Records of locating words and elements
● ● ● ● ●

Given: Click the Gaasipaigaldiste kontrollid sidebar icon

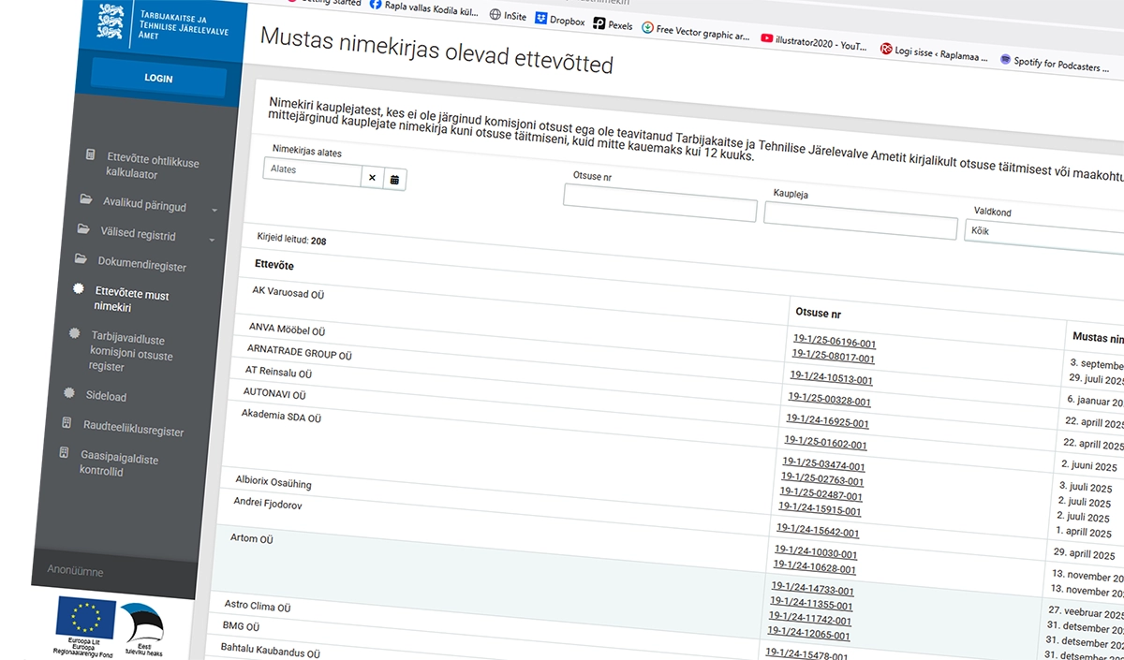Looking at the screenshot, I should pyautogui.click(x=64, y=453).
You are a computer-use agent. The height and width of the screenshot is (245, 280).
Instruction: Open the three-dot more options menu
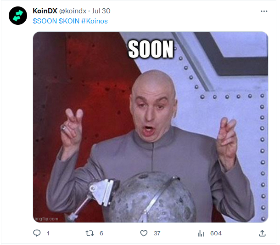264,11

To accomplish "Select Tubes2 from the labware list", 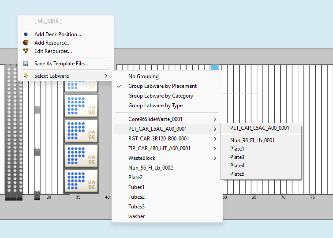I will pos(136,197).
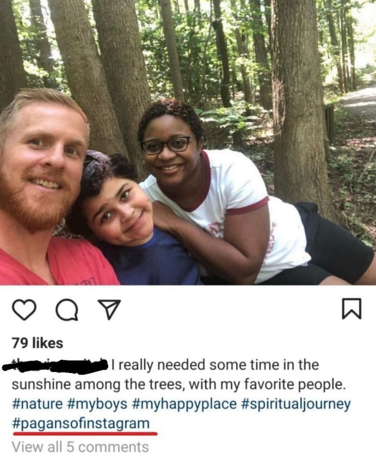
Task: Share the post using the paper plane icon
Action: coord(109,309)
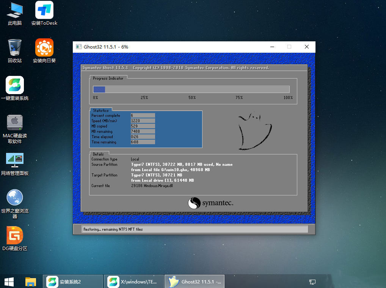Screen dimensions: 386x288
Task: Launch the MAC硬盘读取软件 utility
Action: click(15, 123)
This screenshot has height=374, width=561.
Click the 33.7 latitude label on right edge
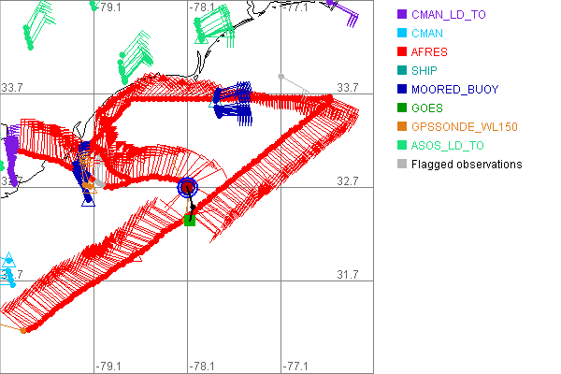(348, 87)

● ● ● ● ●

* Directions for this task
Give the lines from the one containing "This screenshot has height=374, width=561." through the end of the material as a JSON list of strings, one string per line, with blank lines left out. Leave the pictures out of the answer.

* Written answer
[
  "This screenshot has height=374, width=561.",
  "Click the 33.7 latitude label on right edge",
  "(348, 87)"
]